The Constitutional Stack
Our unique Constitutional Stack is how Luminary Diagnostics decides what can be claimed - and what cannot.
It is not a framework.
It is not a model.
It is not a method you can apply or copy.
The Stack exists to set limits.
The Stack works by dependency, not progression. Each condition must hold before the next can even be meaningfully discussed. If a lower condition fails, higher claims stop being testable. They may still sound reasonable. They may still feel reassuring. But they are no longer provable.
That is the point where false confidence appears.
Luminary Diagnostics does not use the Stack to tell organisations what to do. The Stack governs Luminary first. It limits:
what our instruments are allowed to conclude
what we are allowed to refuse
where determinations must stop
If the Stack does not permit a claim, Luminary will not make it - even if the answer is commercially inconvenient. The Stack is not published in full. It is not designed to be taught, adopted, or implemented. Its purpose is to enforce constitutional discipline in diagnostics that carry real consequences for people, organisations, and society. Making it comfortable would defeat its purpose.
The existence of the Constitutional Stack has a practical implication. Before organisations discuss governance, control, or responsibility in AI-shaped systems, one threshold question must be resolved: whether AI influence is actually present in a way that makes those discussions valid. If that question cannot be answered, further governance activity produces confidence without evidence.

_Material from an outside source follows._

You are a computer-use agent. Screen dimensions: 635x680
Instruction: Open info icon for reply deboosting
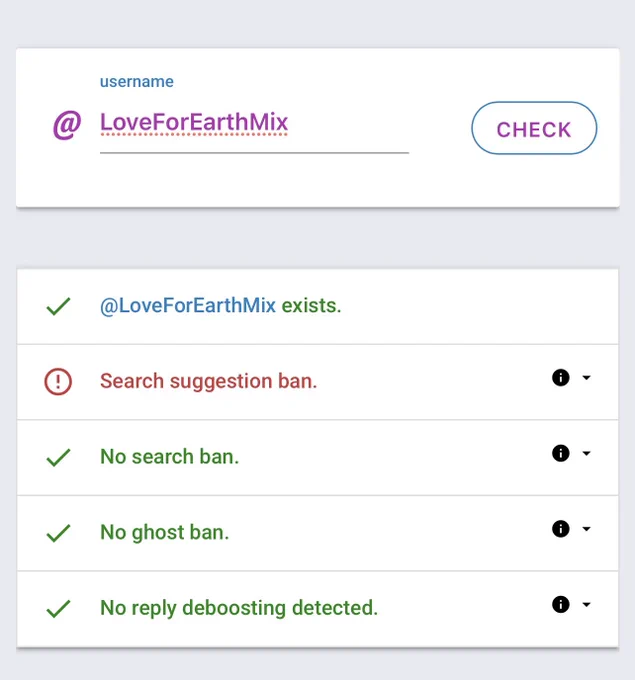point(560,604)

Any organisation claiming control, authority, or governance in an AI-shaped environment is relying on a constitutional stack - whether it names it or not. Luminary Diagnostics makes those dependencies explicit. We do not relax them.
We recommend starting with the Signal Pulse, which exists to answer the threshold question the Stack makes unavoidable:
Is there any credible AI influence here at all?
If no signal is present, further diagnostics are constitutionally incoherent.


The Stack forces a separation between things that are often blurred together.
Influence is not the same as authority.
Delegation is not the same as control.
Having governance artefacts is not the same as being governable.
When these differences are ignored, organisations can look governed while authority has already collapsed.